The thought process from the Titans' side is the conventional groupthink that defines the “progressive wing” of modern sports: you can either be great or really bad but somewhere in between is akin to the flyover territory only a rube would dare accept.
Byard wasn’t in the plans of Tennessee and out of Nashville come 2024 so why not get something for him is the enlightened sentiment from Music City. In this case, two Day 3 scratch-offs and a 10-game rental is the getback for a proven player and team leader still playing at a high level.
That kind of “forward-thinking” dogma is where a predator like Roseman lives.
Byard, 30, is in his eighth NFL season and has established himself as one of the better playmakers on the back end in the NFL with 27 career interceptions, including a league-high eight in 2017 and at least four in five different seasons.
Only Miami cornerback Xavien Howard and Denver safety Justin Simmons have more interceptions since Byard entered the league as a third-round pick out of Middle Tennessee State in 2016.
Byard is extremely versatile and can toggle between free safety and strong safety job descriptions as well as the slot.
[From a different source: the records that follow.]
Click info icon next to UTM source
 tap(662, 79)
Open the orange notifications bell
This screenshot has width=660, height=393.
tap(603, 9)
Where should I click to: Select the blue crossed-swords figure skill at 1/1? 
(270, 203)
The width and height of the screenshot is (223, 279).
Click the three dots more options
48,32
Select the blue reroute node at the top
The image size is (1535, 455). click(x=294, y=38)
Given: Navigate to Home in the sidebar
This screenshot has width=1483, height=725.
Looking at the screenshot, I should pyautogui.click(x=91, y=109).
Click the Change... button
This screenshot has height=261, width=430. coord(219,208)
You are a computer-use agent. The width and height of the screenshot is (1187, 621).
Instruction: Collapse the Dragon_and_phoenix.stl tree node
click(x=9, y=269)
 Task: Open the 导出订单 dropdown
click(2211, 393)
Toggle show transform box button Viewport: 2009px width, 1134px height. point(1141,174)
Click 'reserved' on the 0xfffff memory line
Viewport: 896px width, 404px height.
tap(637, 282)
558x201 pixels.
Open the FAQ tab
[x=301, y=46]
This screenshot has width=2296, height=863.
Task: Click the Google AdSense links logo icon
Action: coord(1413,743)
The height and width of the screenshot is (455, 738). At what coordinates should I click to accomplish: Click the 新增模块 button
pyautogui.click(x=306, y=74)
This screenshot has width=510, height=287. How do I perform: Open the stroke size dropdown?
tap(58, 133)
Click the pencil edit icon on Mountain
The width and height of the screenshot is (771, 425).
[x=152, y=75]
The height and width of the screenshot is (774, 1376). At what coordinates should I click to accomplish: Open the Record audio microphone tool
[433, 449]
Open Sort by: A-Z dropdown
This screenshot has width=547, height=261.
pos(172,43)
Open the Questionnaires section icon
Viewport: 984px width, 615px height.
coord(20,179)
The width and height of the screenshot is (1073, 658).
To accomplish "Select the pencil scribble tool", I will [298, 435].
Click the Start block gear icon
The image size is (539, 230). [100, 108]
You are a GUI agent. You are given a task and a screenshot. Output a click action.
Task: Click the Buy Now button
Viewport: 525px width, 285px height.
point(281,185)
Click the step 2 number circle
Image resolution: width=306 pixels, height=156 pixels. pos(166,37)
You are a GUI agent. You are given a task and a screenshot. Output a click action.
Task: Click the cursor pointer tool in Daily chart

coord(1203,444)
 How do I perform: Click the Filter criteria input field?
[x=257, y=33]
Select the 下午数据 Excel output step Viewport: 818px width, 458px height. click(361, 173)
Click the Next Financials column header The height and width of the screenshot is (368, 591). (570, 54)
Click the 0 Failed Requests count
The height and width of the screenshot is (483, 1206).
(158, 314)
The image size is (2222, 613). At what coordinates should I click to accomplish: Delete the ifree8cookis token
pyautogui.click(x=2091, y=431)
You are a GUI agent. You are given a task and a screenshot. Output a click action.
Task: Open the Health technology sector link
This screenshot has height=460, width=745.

He’s also been very durable, never missing a game as a professional, and is expected to fit in next to fellow MTSU alum Reed Blankenship as the last line of defense for Sean Desai.
The deal itself is a textbook example of why Philadelphia has been on top of the NFL for 25 consecutive weeks dating back to the 2022 season.
The foundational principles of the Eagles keep them ahead of the vast majority of the league before even one personnel decision is made.
And that enables Roseman to dunk on opposing decision-makers who often believe they are the smartest people in the room despite operating in a groupthink bubble where original thought is the only prohibition.
The Titans’ organization should have already blocked any Philadelphia-area numbers after Roseman fleeced the former GM Jon Robinson into unemployment with the A.J. Brown acquisition on Day 1 of the 2022 draft.
Instead, the Titans have lost the plot and let the chicken hawk back in the hen house by convincing themselves there was no value left in demonstrated performance both on and off the field.